■ **Prompt A**: In the passage on ray tracing circuitry, why can one traversal of a BVH for a single ray lead to several any hit shader invocations? Answer in one to three sentences.
■ **Prompt B**: Pick up the passage on ray tracing circuitry after its last sentence and keep writing it.

■ **Passage provided**:
+---+
FIG. 6 is a block diagram of a system 600 for performing ray tracing operations, according to an example. The system 600 includes execution circuitry 602, traversal circuitry 604, opacity micro-map circuitry (“OMM circuitry”) 606, and memory 608. Each of the execution circuitry 602, the traversal circuitry 604, and the OMM circuitry 606 is embodied as electrical circuitry configured to perform the operations described herein. In various examples, this circuitry is located within the parallel processing units 138 of the APD 116. In some examples, the memory 608 is a general purpose memory of the APD 116 or even the memory 104.
The execution circuitry 602 includes execution pipeline hardware for executing instructions of shader programs. Such shader programs include instructions that perform ray tracing operations. These operations include generation of rays, execution of shader operations (e.g., any-hit, closest hit, miss shaders, or other operations) to determine attributes of pixels for a rendered image, or any other operations involved in ray tracing. The traversal circuitry 604 is hardware that traverses a BVH for a ray at the request of the execution circuitry 602. More specifically, the execution circuitry 602 executes shader instructions to perform ray tracing operations. Such operations include generating a ray and requesting traversal of the BVH for the ray. This request is sent to the traversal circuitry 604 for execution. This traversal traverses the BVH for the ray, determining which nodes of the BVH are intersected. For nodes that are intersected and that require shader work, the traversal circuitry 604 “returns” indications to the execution circuitry 602 that such shader work is to be performed. The traversal circuitry 604 may continue traversal of the BVH for the same ray even if such shader work is required. In an example, an any hit shader is to be executed when the traversal circuitry 604 identifies a “candidate” hit for a ray and a primitive (e.g., where the opacity micro-map information indicates that the corresponding subdivision has an “unknown” opacity). Thus, the traversal circuitry 604 requests the execution circuitry 602 to perform such any hit shader work. Because this shader is executed for any non-opaque intersection of a ray with a primitive, a single traversal through a BVH for a single ray may result in multiple any hit shader invocations. Thus, while and/or after the above any hit shader work occurs in the execution circuitry 602, the traversal circuitry 604 continues traversal of the BVH to determine if additional work is to be performed.
+---+
■ **Given information**:
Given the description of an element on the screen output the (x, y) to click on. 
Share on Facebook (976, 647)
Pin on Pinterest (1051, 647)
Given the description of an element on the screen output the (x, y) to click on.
+---+
■ **Right answer A**: The any hit shader runs for every non-opaque intersection of a ray with a primitive. One traversal can find more than one such intersection, so the shader may be invoked several times.

■ **Right answer B**:
As described above, the traversal circuitry 604 traverses a BVH for a ray. This traversal includes, among other things, determining whether the ray intersects with a primitive. If the primitive has an associated opacity micro-map, then the traversal circuitry 604 requests the opacity micro-map circuitry 606 to determine whether the ray hits or misses the primitive, or requires an invocation of an any hit shader to make such a determination (e.g., determines whether the candidate hit is accepted, rejected, or whether an any hit shader invocation is required to determine whether to accept or reject that candidate hit). To make this determination, the opacity micro-map circuitry 606 identifies the subdivision 508 of the primitive that is potentially hit by the ray, calculates an address for the opacity information for that subdivision 508, and transmits a request for that opacity information to the memory 608. The memory 608 provides that information from the opacity micro-map data 610 back to the opacity micro-map circuitry 606, which then determines whether the information indicates that the ray accepts, or rejects the candidate hit for the subdivision, or whether to invoke an any hit shader to make such a determination (e.g., due to the subdivision 508 being opaque, transparent, or unknown).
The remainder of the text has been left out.